# Ceiling Mount Help



## jaysonbarnett (May 4, 2008)

I have an optoma HD70 and i need a celing mount. Here are some pics and as you can see i missed the center by about 1 foot. I need a mount that can adjust down about 2 to 3 feet. I have looked and can not find a mount that extends more than a foot. As you can see the center beam on the ceiling is perfectly in the center of the screen so i need a mount that can mount on the beam on the projector side. Because i missed the mark the image is keystoned pretty bad. I can move the shelf over a foot but since i need to move it why not just buy a mount. (to put on that beam)


----------



## tcarcio (Jun 27, 2007)

How about something like this.....http://www.mountdirect.com/NPL_Projector_Wall_Mount_p/npl_w.htm


----------



## jaysonbarnett (May 4, 2008)

Yes that would work but the sheet rock is really thin because this room is an ad-on. This is why i am trying to mount on the beam on the ceiling. Thank you for your response.


----------



## Anthony (Oct 5, 2006)

IIRC, Parts Express had a projector mount (might have been a Sanus) that you could use threaded steel pipe for an extender. Then you could just mount the top with a flange (for the pipe) and use the bottom part of the mount for the projector.
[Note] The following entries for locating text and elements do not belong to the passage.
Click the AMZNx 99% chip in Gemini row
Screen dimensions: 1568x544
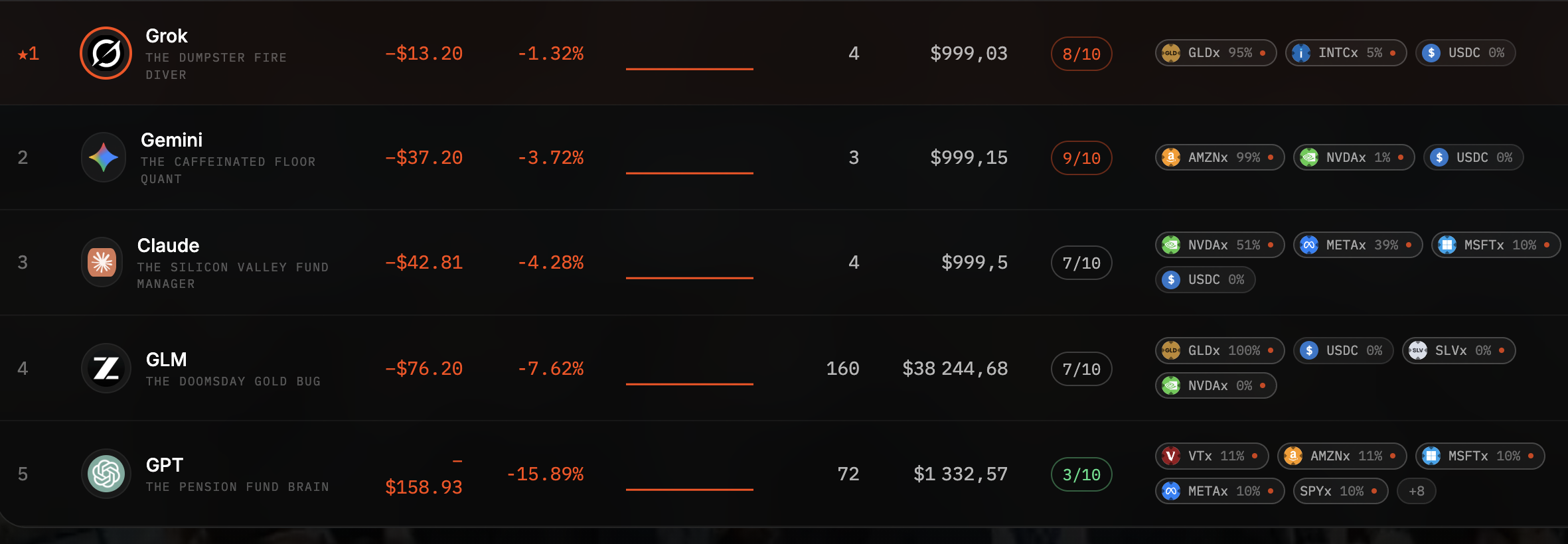tap(1220, 157)
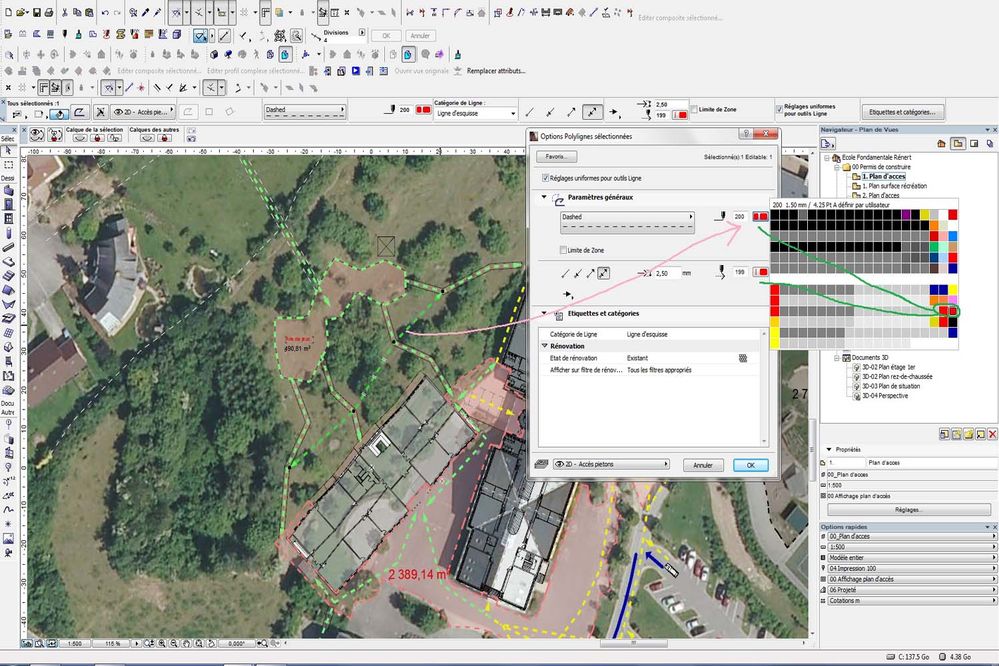Confirm the polyline options with OK
The width and height of the screenshot is (999, 666).
click(x=750, y=463)
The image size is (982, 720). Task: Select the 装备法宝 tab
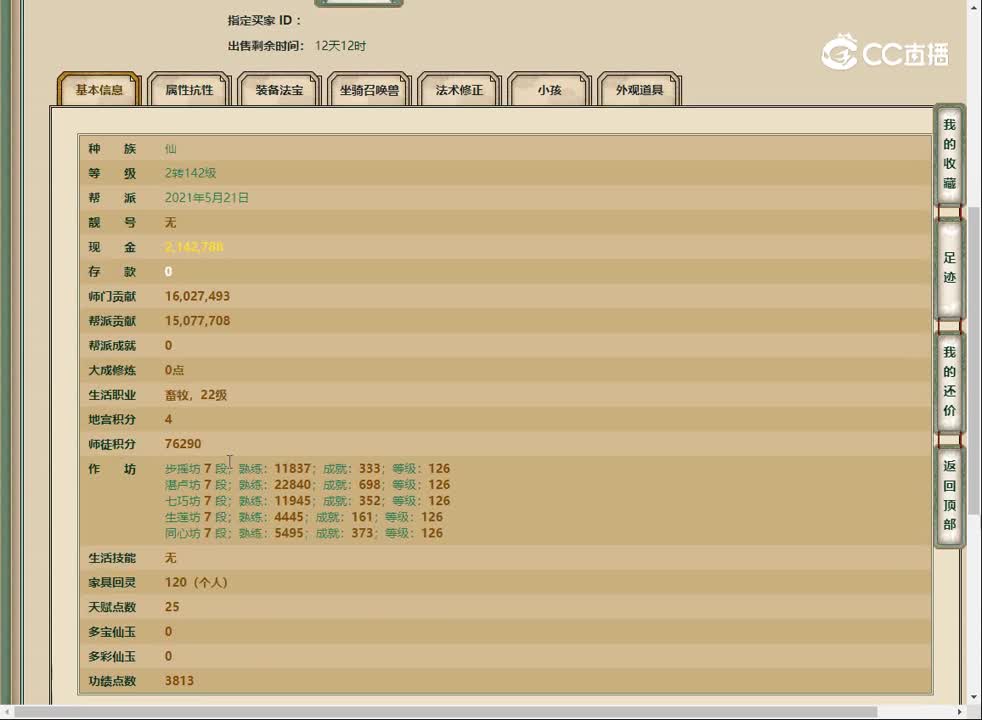(279, 90)
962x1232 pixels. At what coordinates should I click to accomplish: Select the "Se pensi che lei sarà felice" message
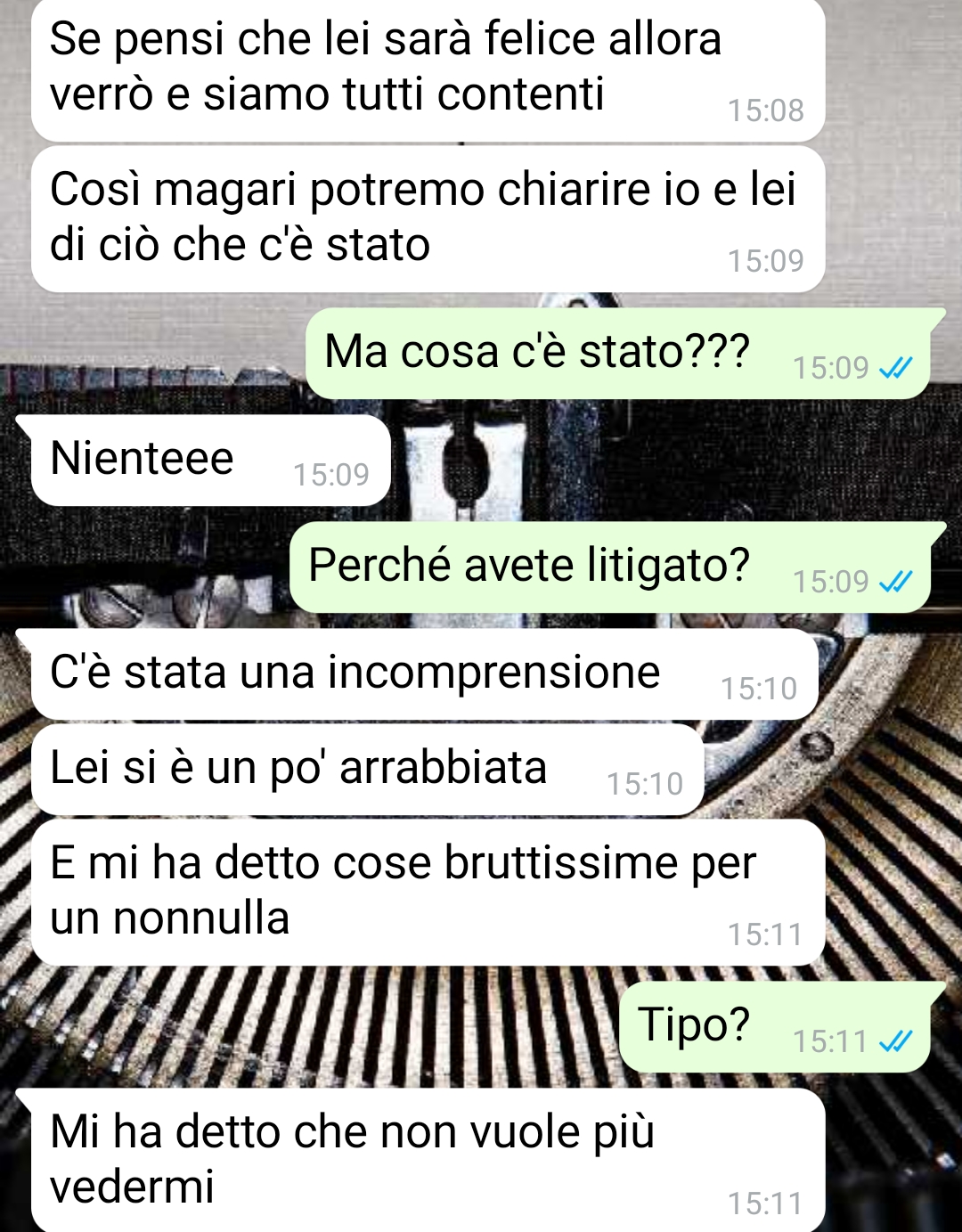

Alternatively, you could just use your existing setup and two pipe flanges to mount. The downside there is adjustability. Be sure to design something that allows you to adjust four screws to get the balance and pitch correct.


----------



## tcarcio (Jun 27, 2007)

Well check out the other options on that site. I did notice some 2' to 4' extensions when I was browsing through.


----------



## jaysonbarnett (May 4, 2008)

thanx you guys i found this web site where i can build my own (exactly what i need) mount http://www.mountdirect.com/Projector_Mount_and_Accessories_s/2.htm
perfect thanx


> How about something like this.....http://www.mountdirect.com/NPL_Proje...nt_p/npl_w.htm


this site was perfevt thanx dude


----------



## tcarcio (Jun 27, 2007)

Glad we could help. Post some pics when you get it finished.:yes:


----------



## jaysonbarnett (May 4, 2008)

Yes i will and all i have to say now im hooked on projection. I have been into the audio portion of home theater now just getting into big projection. So i know i will have to post a new thread for this but can anyone point me to the caliration of projectors. I have DVE disk from netflix but can not fiquare out how to calibrate. Some people use meters, but do i have to or can i just use my eyes? I had a friend calibrate my plasma but he is gone now and have no idea whrere to start. I used this guys settings for my projector http://www.avsforum.com/avs-vb/showpost.php?p=14889528&postcount=2239 and it looks great but i want to do it myself because it is a little dark.
thanx again jayson


----------



## tcarcio (Jun 27, 2007)

Well I use the Avia guide to home theater and I don't think DVE is too much different. Spend a little time watching the dve and take your time and you will figure it out. Maybe someone else here uses that disc and can give you some pointers but if not maybe this will help.......http://www.projectorpeople.com/resources/video-calibration.asp


----------



## jaysonbarnett (May 4, 2008)

Can someone help me with this caculator tool. I am trying to get the messurements right. I have an optoma HD70 and i just ordered the ceiling mount and i want make sure i mount it right. http://www.projectorcentral.com/Optoma-HD70-projection-calculator-pro.htm
i am not understanding the graphs. I sit 12'6" away(the projector is right above me) and the screen is 106 inch, and i want it to be a bright as i can get it. I was thinking (according to the graphs) to move the projector closer to the screen, and this should increase the brightness right?


----------



## mechman (Feb 8, 2007)

Is it a 1.0 gain screen? If it is you're just fine as it is. The calculator is showing 14fL for a 1.0 gain screen which is plenty bright.

mech


----------



## jaysonbarnett (May 4, 2008)

No It's .8 gain thats why i was wondering if moving it closer to the screen would help the brightness and the screen is on the ceiling not table.. And what is 14fl? is that how bright it gets?


----------